▸ YOUR ASSIGNMENT
What is needed is an exact copy of all the data.

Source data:
*** Begin section ***

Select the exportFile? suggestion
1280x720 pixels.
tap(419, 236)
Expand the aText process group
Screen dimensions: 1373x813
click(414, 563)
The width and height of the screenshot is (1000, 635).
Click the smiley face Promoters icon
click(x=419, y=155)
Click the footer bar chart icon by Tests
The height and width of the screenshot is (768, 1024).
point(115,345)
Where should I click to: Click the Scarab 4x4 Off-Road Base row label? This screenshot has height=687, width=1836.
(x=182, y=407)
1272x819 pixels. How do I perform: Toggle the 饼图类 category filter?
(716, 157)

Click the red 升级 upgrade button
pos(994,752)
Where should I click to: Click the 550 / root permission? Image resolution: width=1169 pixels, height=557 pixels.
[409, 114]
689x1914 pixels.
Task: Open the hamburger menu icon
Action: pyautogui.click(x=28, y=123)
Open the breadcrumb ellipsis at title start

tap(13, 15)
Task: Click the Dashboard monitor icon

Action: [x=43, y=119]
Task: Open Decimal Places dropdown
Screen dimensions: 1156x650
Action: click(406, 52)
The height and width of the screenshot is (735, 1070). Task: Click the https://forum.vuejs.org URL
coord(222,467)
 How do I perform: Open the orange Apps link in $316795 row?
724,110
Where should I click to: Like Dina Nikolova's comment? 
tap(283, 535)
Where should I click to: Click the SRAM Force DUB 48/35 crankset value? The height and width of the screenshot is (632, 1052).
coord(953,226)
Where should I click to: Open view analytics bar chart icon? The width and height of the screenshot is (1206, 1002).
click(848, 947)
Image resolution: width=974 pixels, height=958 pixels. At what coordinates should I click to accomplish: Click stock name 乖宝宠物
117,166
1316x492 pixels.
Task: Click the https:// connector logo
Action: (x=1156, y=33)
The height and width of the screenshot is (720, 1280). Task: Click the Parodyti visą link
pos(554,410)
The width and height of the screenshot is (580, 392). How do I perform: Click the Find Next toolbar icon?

*** End section ***

▸ ANSWER TO THE EXERCISE
Select the exportFile? suggestion
1280x720 pixels.
tap(419, 236)
Expand the aText process group
Screen dimensions: 1373x813
click(414, 563)
The width and height of the screenshot is (1000, 635).
Click the smiley face Promoters icon
click(x=419, y=155)
Click the footer bar chart icon by Tests
The height and width of the screenshot is (768, 1024).
point(115,345)
Where should I click to: Click the Scarab 4x4 Off-Road Base row label? This screenshot has height=687, width=1836.
(x=182, y=407)
1272x819 pixels. How do I perform: Toggle the 饼图类 category filter?
(716, 157)

Click the red 升级 upgrade button
pos(994,752)
Where should I click to: Click the 550 / root permission? Image resolution: width=1169 pixels, height=557 pixels.
[409, 114]
689x1914 pixels.
Task: Open the hamburger menu icon
Action: pyautogui.click(x=28, y=123)
Open the breadcrumb ellipsis at title start

tap(13, 15)
Task: Click the Dashboard monitor icon

Action: [x=43, y=119]
Task: Open Decimal Places dropdown
Screen dimensions: 1156x650
Action: click(406, 52)
The height and width of the screenshot is (735, 1070). Task: Click the https://forum.vuejs.org URL
coord(222,467)
 How do I perform: Open the orange Apps link in $316795 row?
724,110
Where should I click to: Like Dina Nikolova's comment? 
tap(283, 535)
Where should I click to: Click the SRAM Force DUB 48/35 crankset value? The height and width of the screenshot is (632, 1052).
coord(953,226)
Where should I click to: Open view analytics bar chart icon? The width and height of the screenshot is (1206, 1002).
click(848, 947)
Image resolution: width=974 pixels, height=958 pixels. At what coordinates should I click to accomplish: Click stock name 乖宝宠物
117,166
1316x492 pixels.
Task: Click the https:// connector logo
Action: (x=1156, y=33)
The height and width of the screenshot is (720, 1280). Task: Click the Parodyti visą link
pos(554,410)
The width and height of the screenshot is (580, 392). How do I perform: Click the Find Next toolbar icon?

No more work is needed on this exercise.